ASSIGNED TASK: Beginning at the line that contains "About Us (157, 202)", repeat each line exactly through the last one of the records below, and leave out the pictures.
⁂
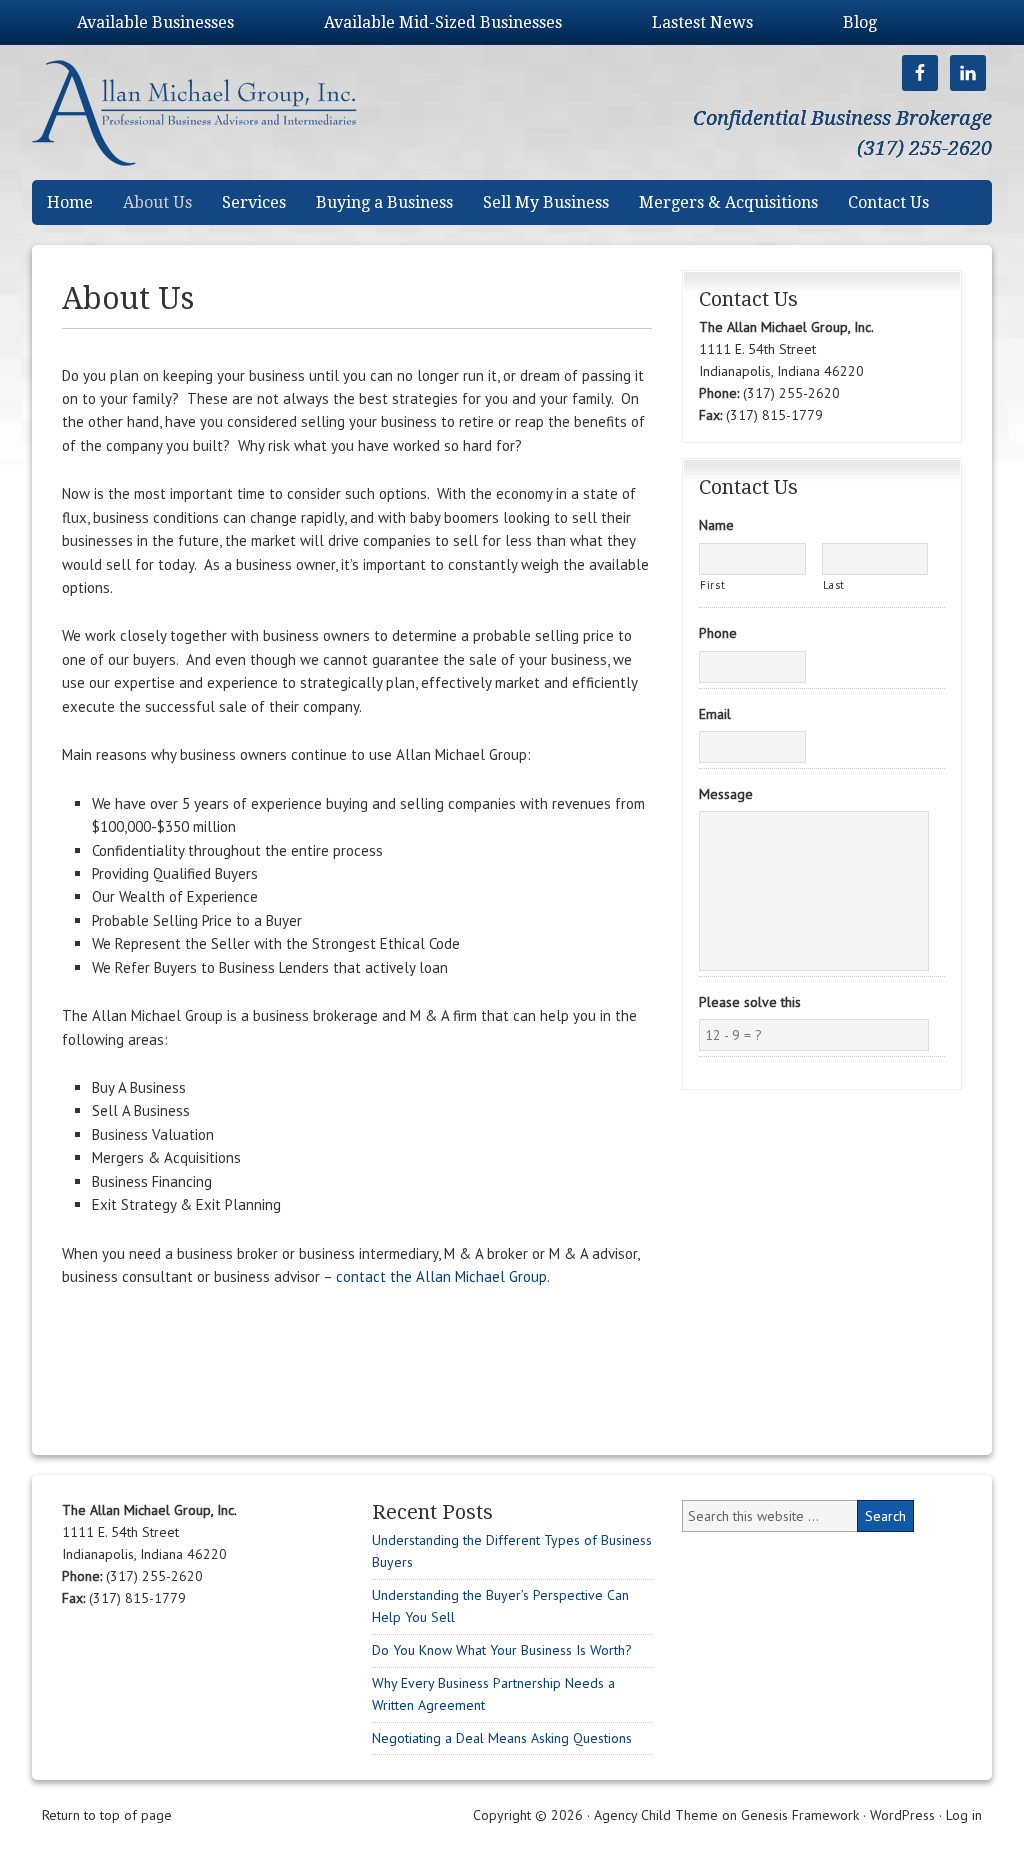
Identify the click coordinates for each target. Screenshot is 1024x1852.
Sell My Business (546, 202)
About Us (157, 202)
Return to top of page (107, 1815)
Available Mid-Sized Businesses (443, 22)
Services (254, 202)
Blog (860, 22)
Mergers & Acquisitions (728, 202)
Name (716, 525)
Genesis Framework (800, 1815)
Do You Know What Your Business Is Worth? (502, 1650)
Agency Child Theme (656, 1815)
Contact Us (888, 202)
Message (726, 794)
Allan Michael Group (215, 112)
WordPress (902, 1815)
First (712, 584)
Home (70, 202)
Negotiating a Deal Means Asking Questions (502, 1738)
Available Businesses (155, 22)
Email (715, 714)
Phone (718, 633)
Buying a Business (384, 202)
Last (834, 584)
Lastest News (702, 22)
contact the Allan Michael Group (441, 1276)
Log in (964, 1815)
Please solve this (750, 1002)
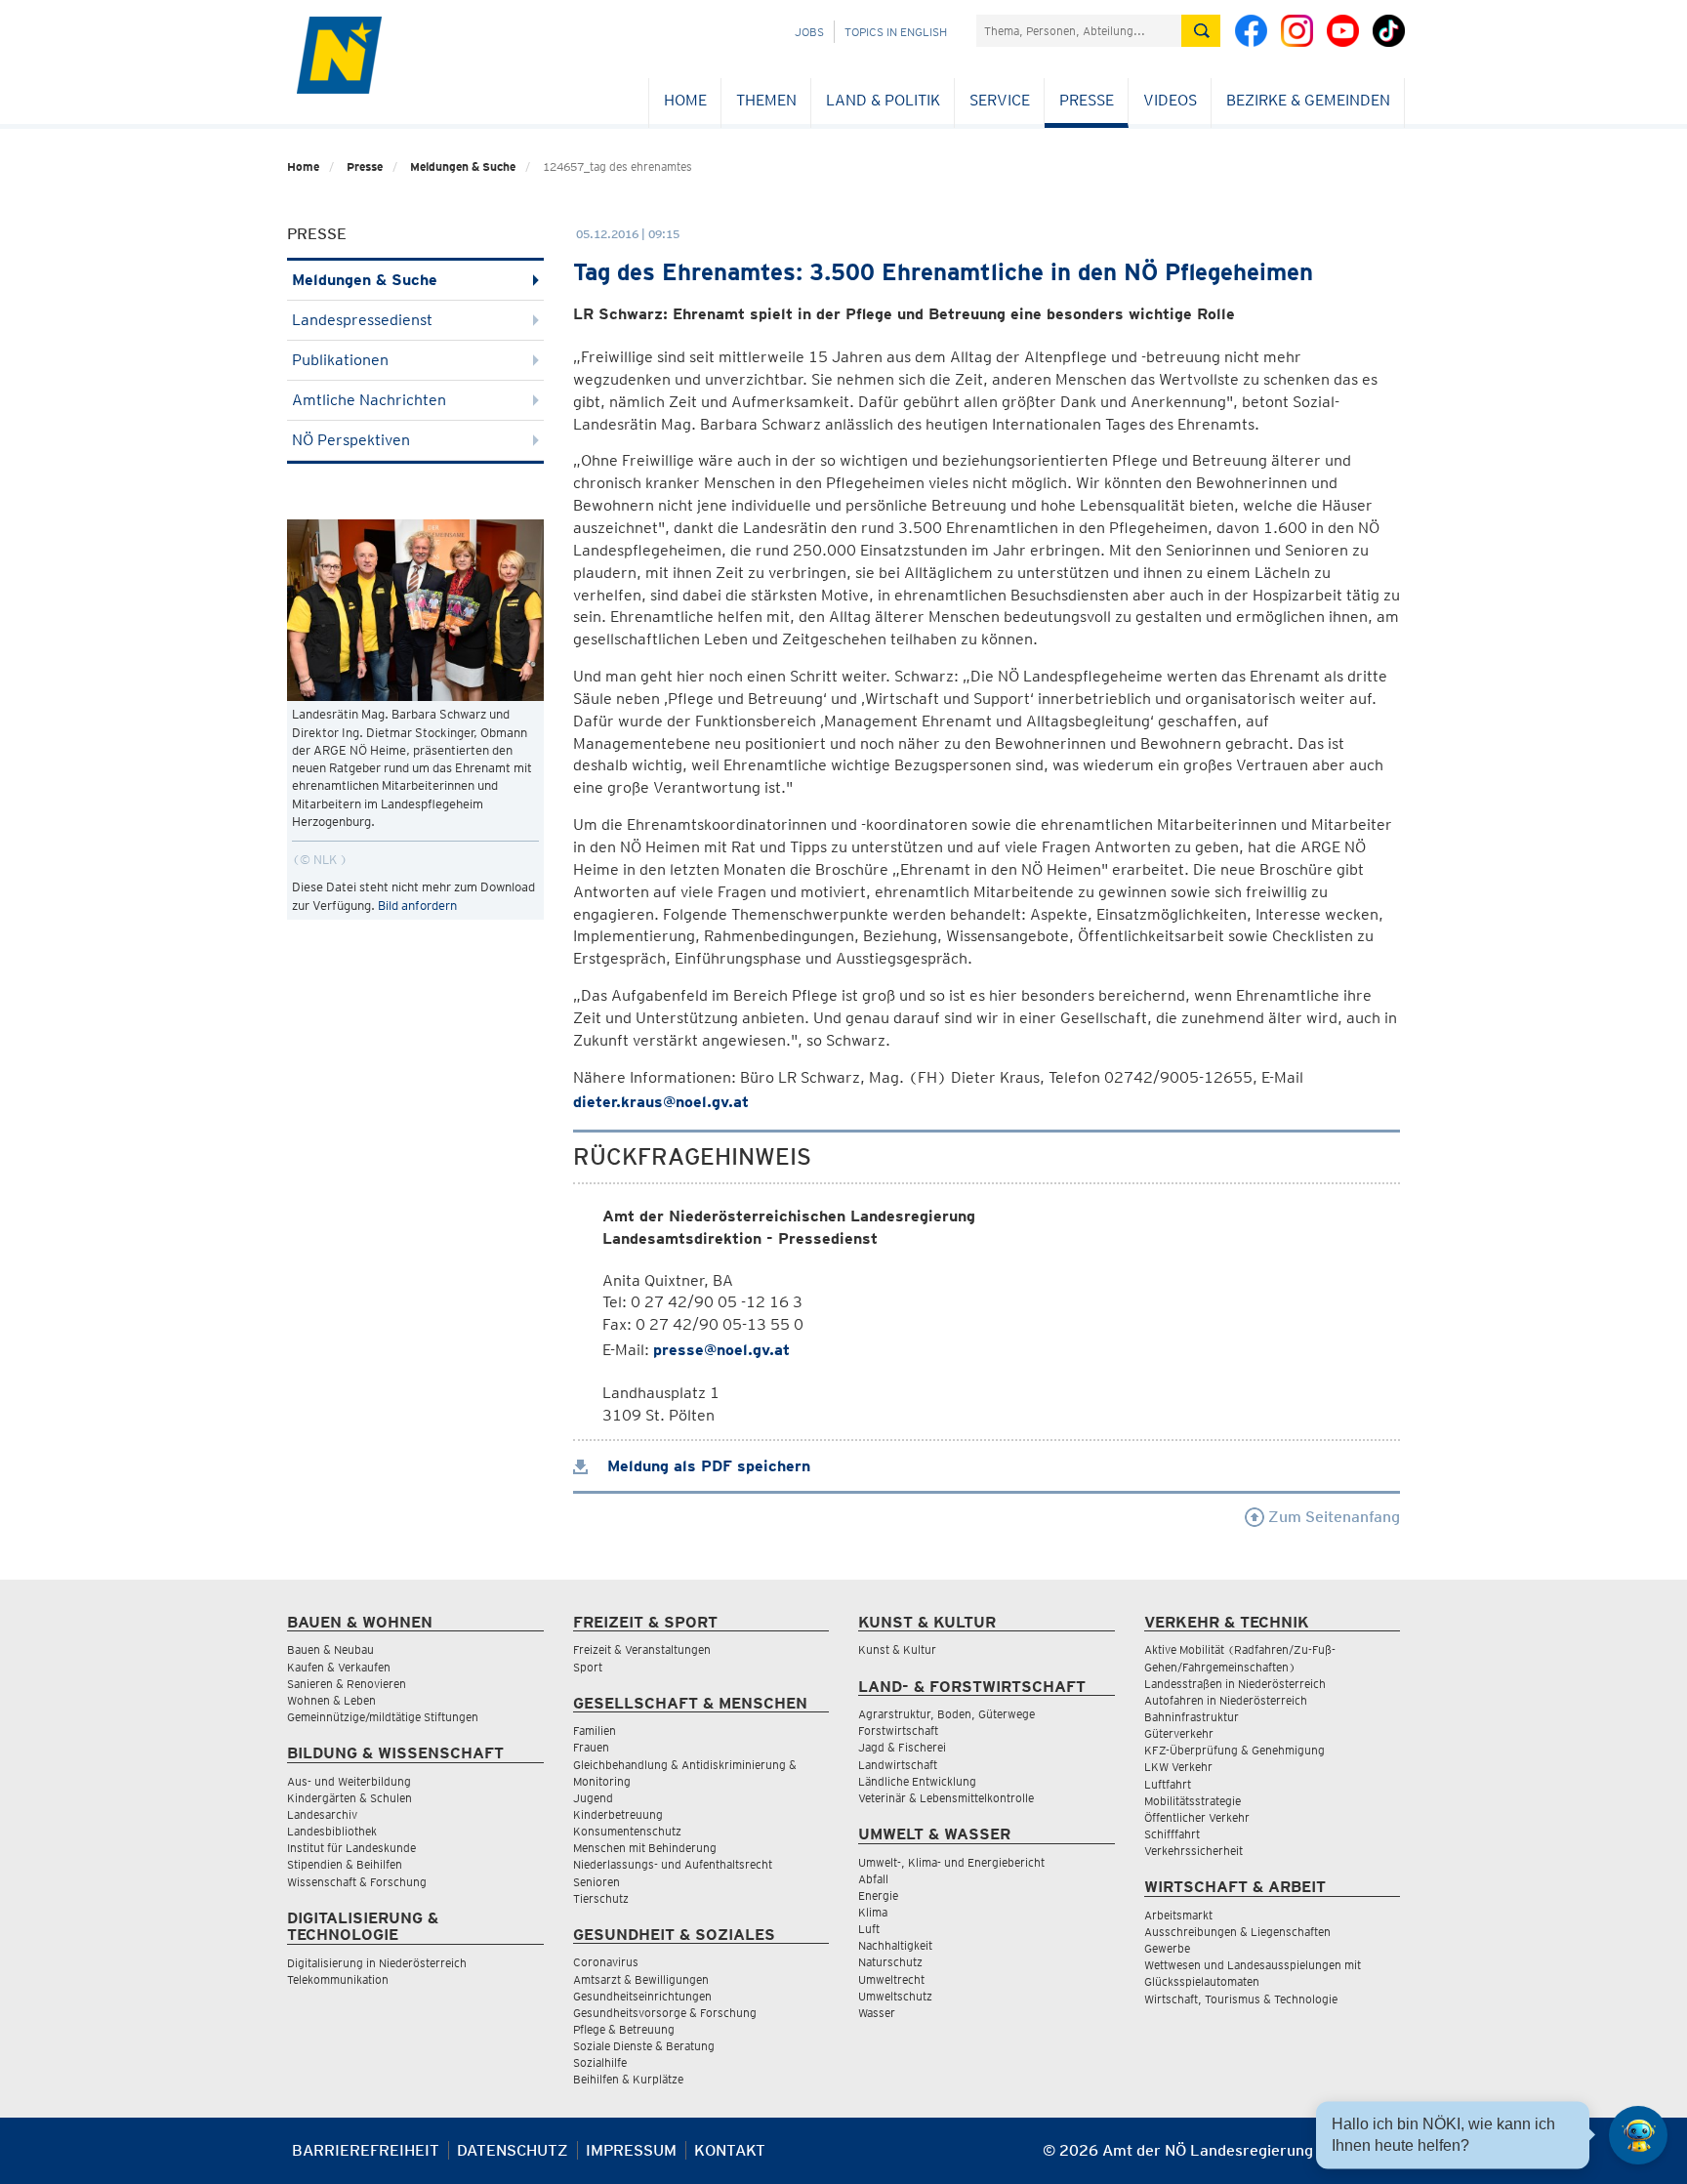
⁂
PROBLEM SOLUTION:
About Us (157, 202)
Return to top of page (107, 1815)
Available Mid-Sized Businesses (443, 22)
Services (254, 202)
Blog (860, 22)
Mergers & Acquisitions (728, 202)
Name (716, 525)
Genesis Framework (800, 1815)
Do You Know What Your Business Is Worth? (502, 1650)
Agency Child Theme (656, 1815)
Contact Us (888, 202)
Message (726, 794)
Allan Michael Group (215, 112)
WordPress (902, 1815)
First (712, 584)
Home (70, 202)
Negotiating a Deal Means Asking Questions (502, 1738)
Available Businesses (155, 22)
Email (715, 714)
Phone (718, 633)
Buying a Business (384, 202)
Last (834, 584)
Lastest News (702, 22)
contact the Allan Michael Group (441, 1276)
Log in (964, 1815)
Please solve this (750, 1002)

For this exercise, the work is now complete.